═══ Task material

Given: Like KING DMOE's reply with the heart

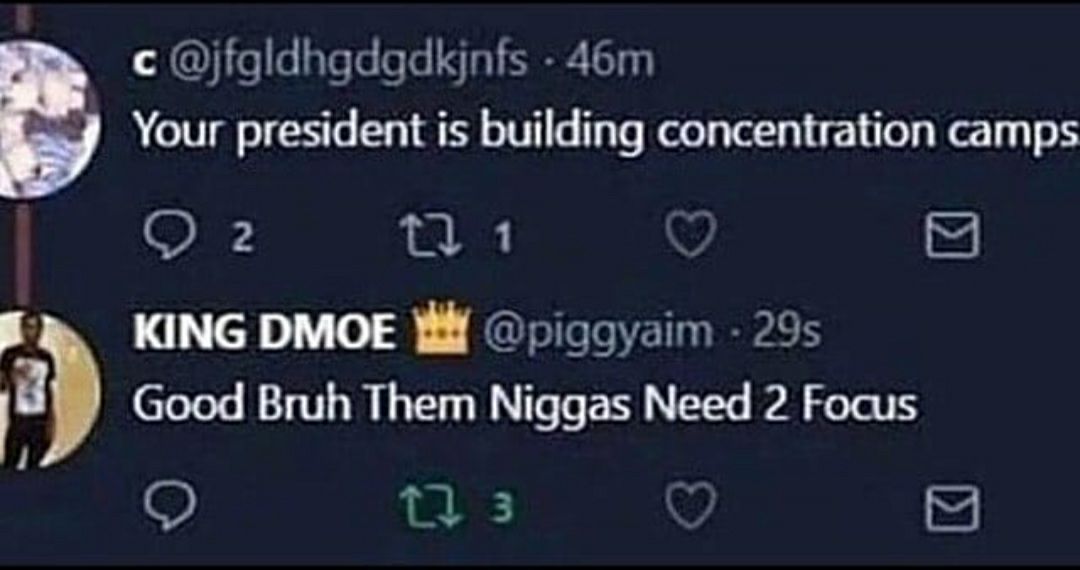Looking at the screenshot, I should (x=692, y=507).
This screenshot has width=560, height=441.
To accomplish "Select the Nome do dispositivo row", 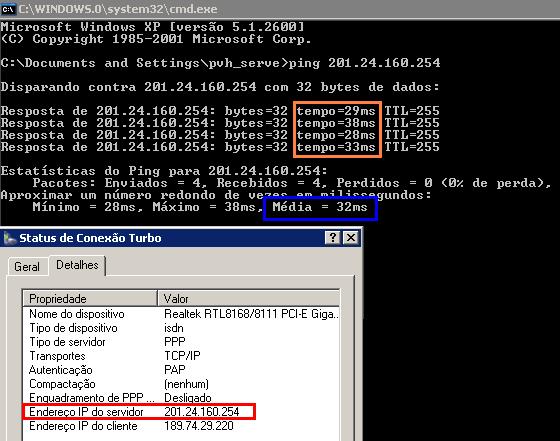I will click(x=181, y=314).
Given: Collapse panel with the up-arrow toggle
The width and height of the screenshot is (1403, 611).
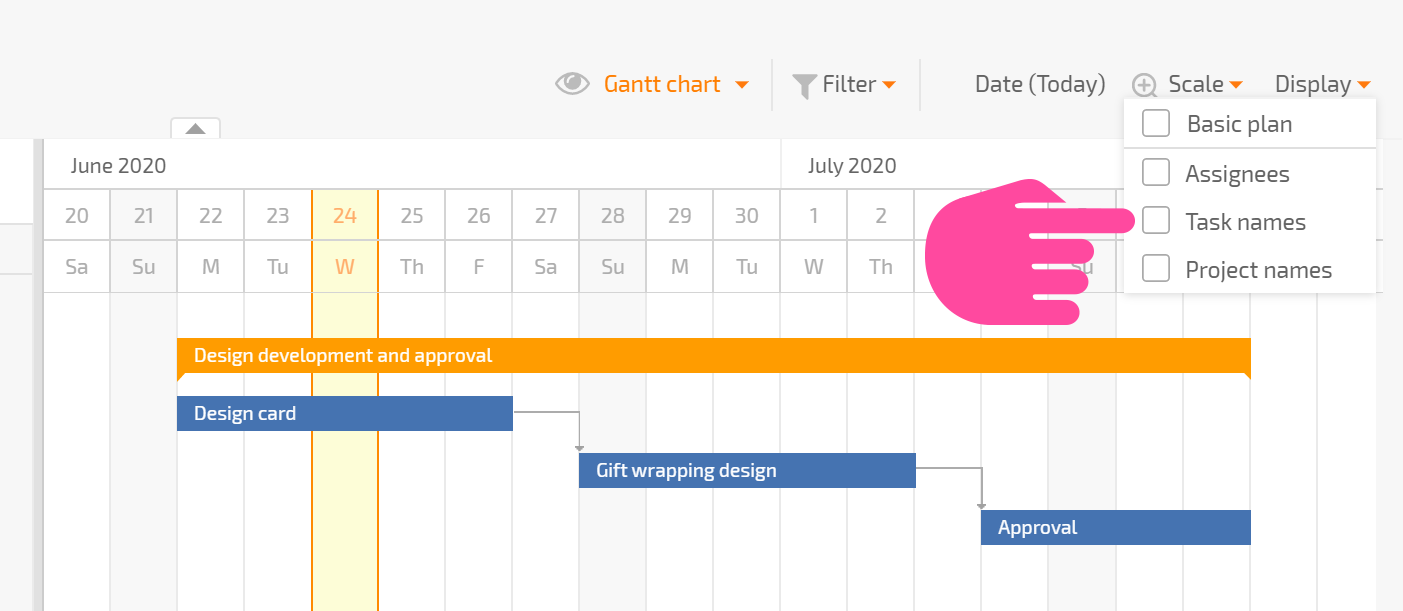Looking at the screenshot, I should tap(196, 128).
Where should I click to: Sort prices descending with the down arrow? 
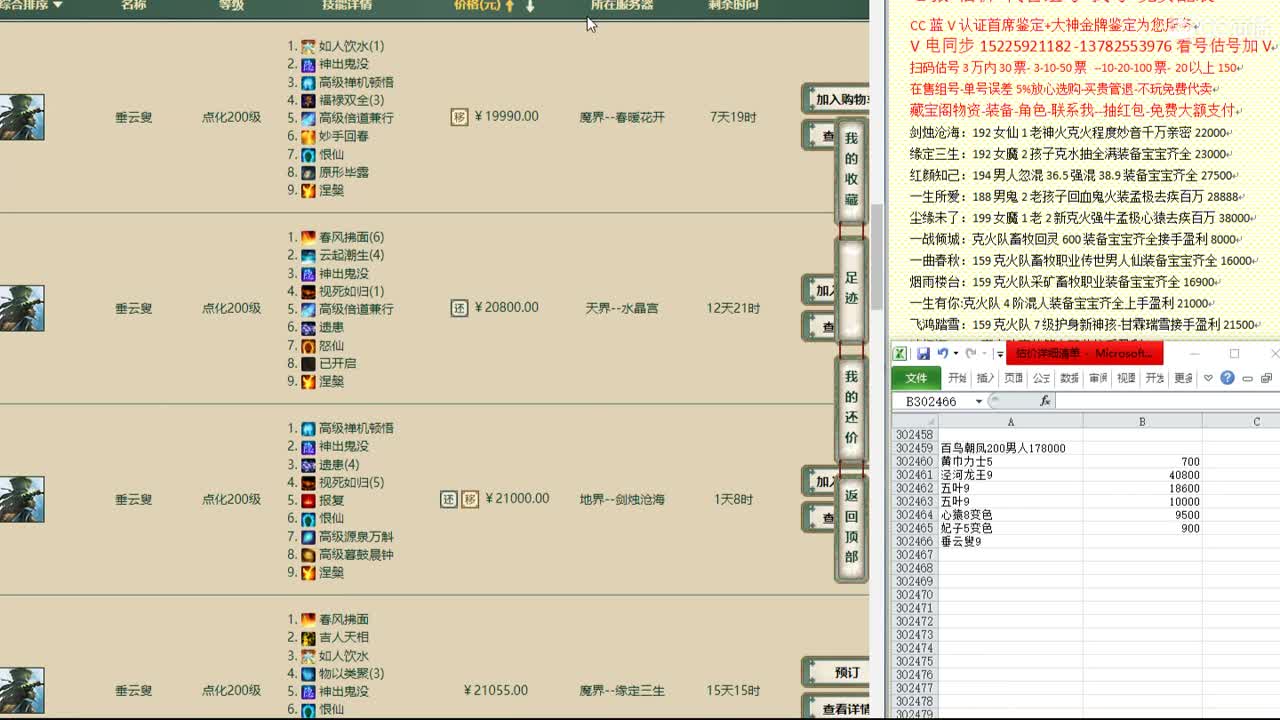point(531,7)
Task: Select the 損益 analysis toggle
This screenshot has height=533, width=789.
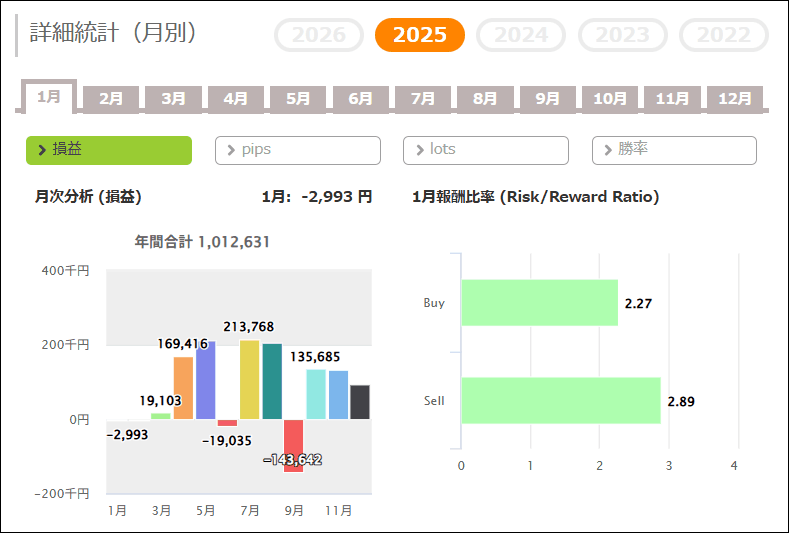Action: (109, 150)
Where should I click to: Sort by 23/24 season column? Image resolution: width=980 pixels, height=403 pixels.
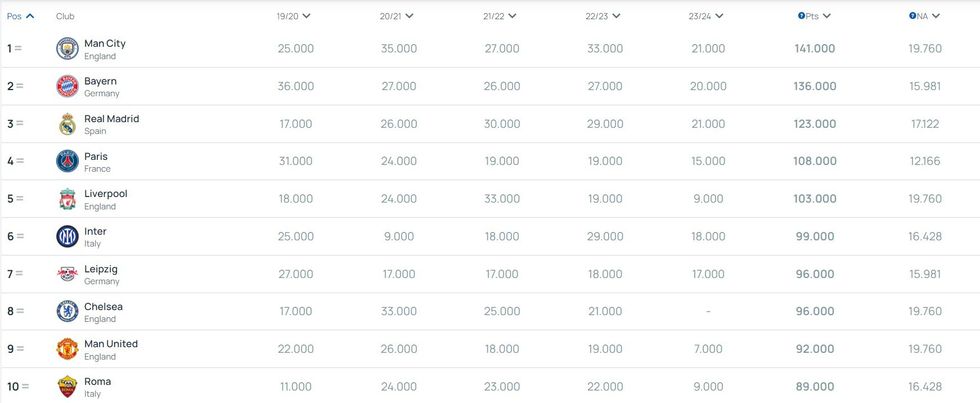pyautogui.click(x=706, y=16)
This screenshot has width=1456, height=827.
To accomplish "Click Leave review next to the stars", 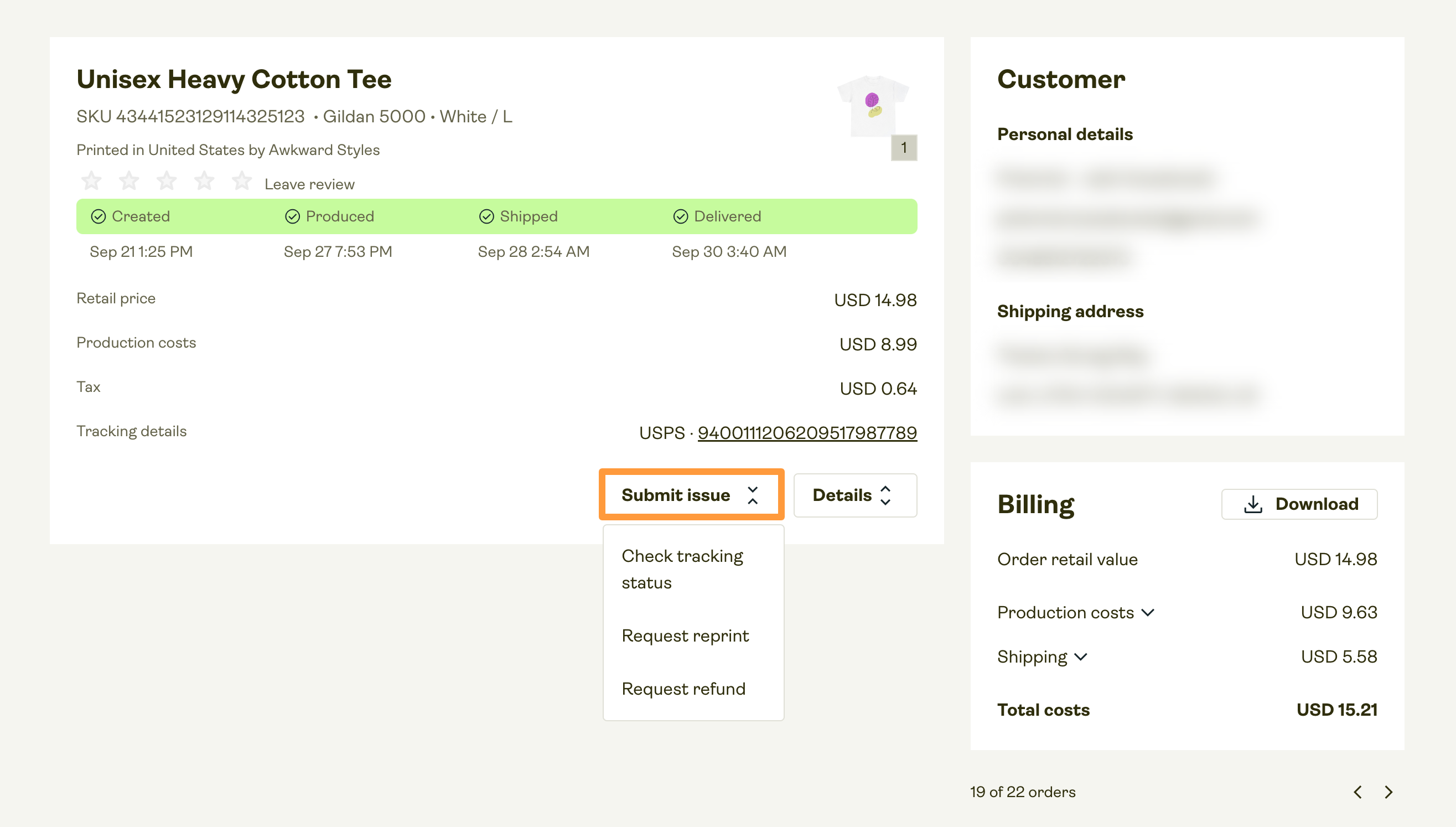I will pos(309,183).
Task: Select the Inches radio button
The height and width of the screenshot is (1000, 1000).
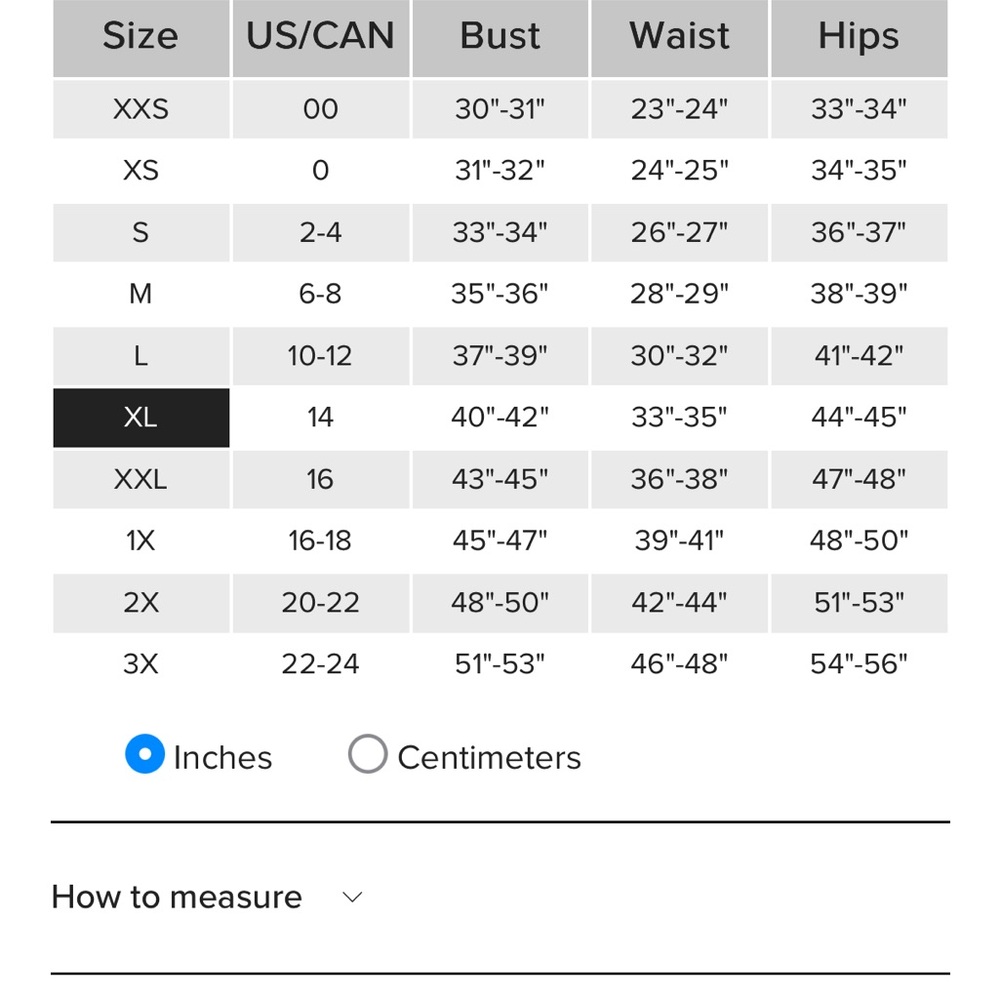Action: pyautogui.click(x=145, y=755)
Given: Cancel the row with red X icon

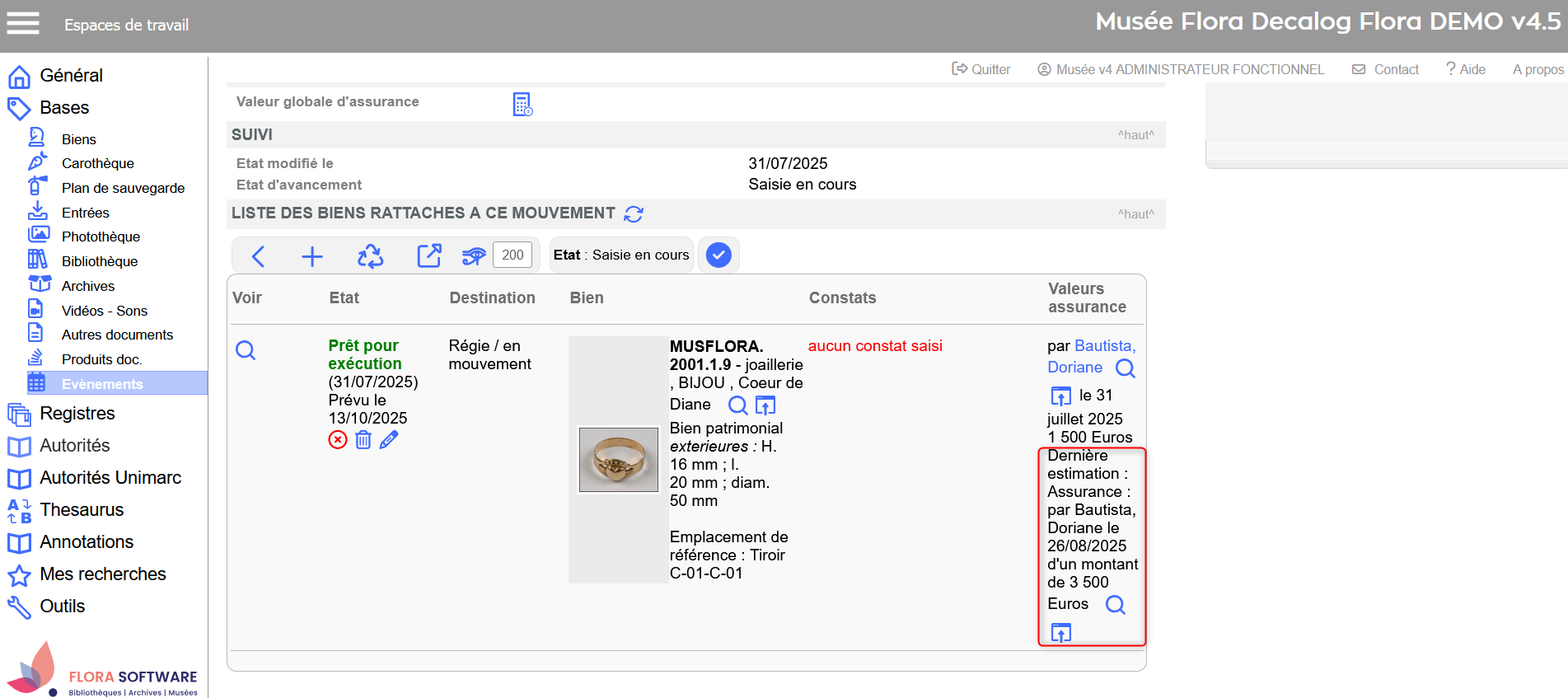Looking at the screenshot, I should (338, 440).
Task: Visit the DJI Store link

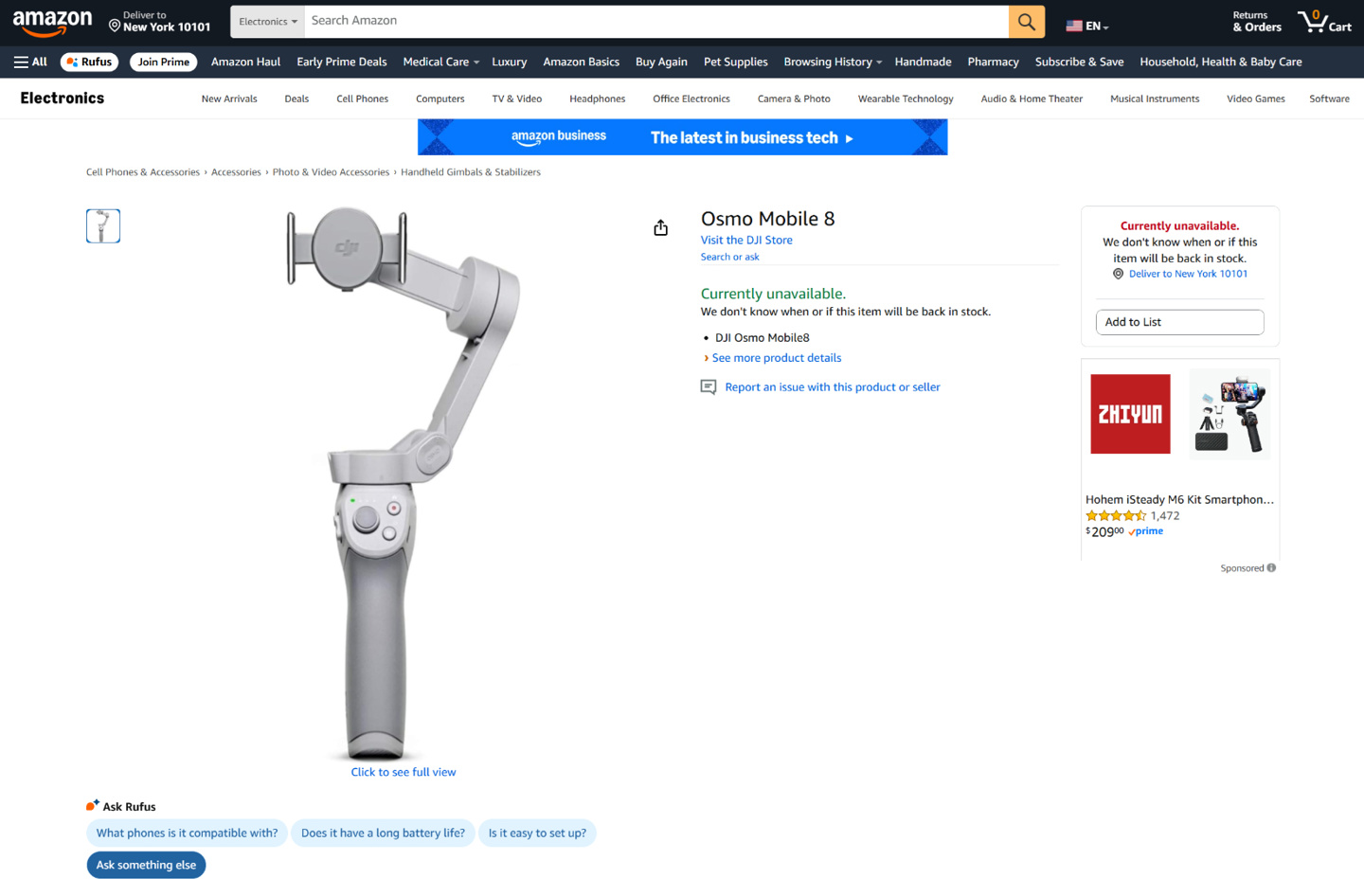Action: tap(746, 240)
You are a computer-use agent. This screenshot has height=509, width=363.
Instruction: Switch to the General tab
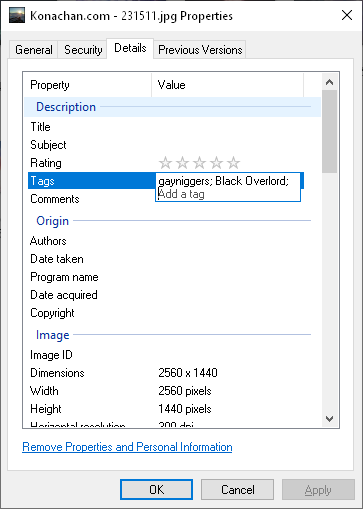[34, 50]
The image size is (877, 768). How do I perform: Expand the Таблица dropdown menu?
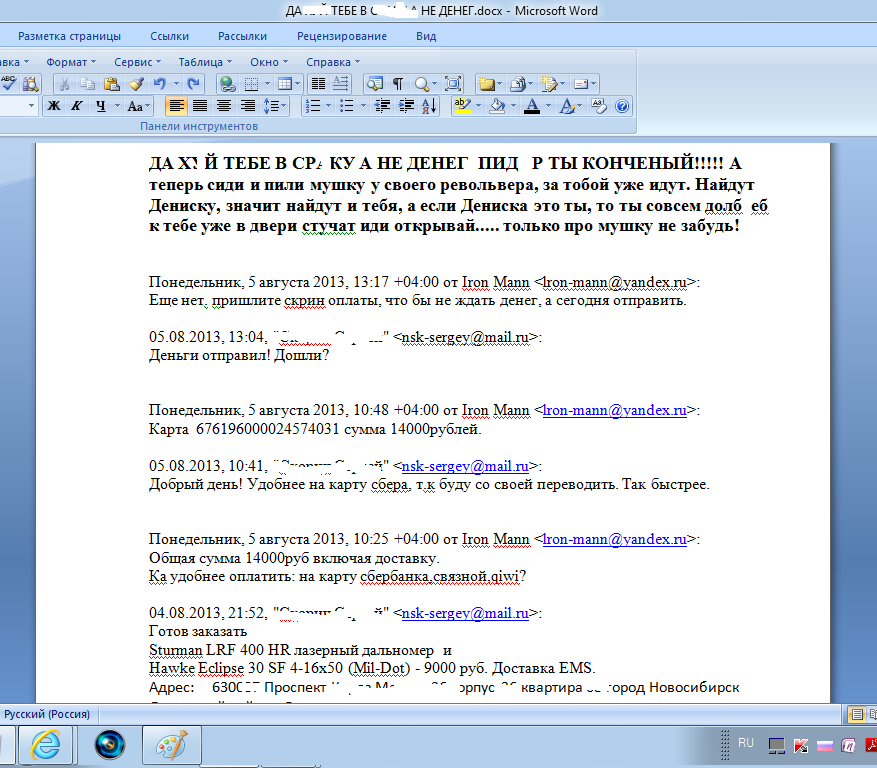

══════

Starting with the line containing "Given: Cancel the row with red X icon" and going on through the end of the listing, arrange the lines as a JSON list of strings with one string per line, leaving out blank lines and pictures.

[
  "Given: Cancel the row with red X icon",
  "Looking at the screenshot, I should (338, 440).",
  "Task: Visit the DJI Store link",
  "Action: tap(746, 240)",
  "You are a computer-use agent. This screenshot has height=509, width=363.",
  "Instruction: Switch to the General tab",
  "[34, 50]",
  "The image size is (877, 768). How do I perform: Expand the Таблица dropdown menu?"
]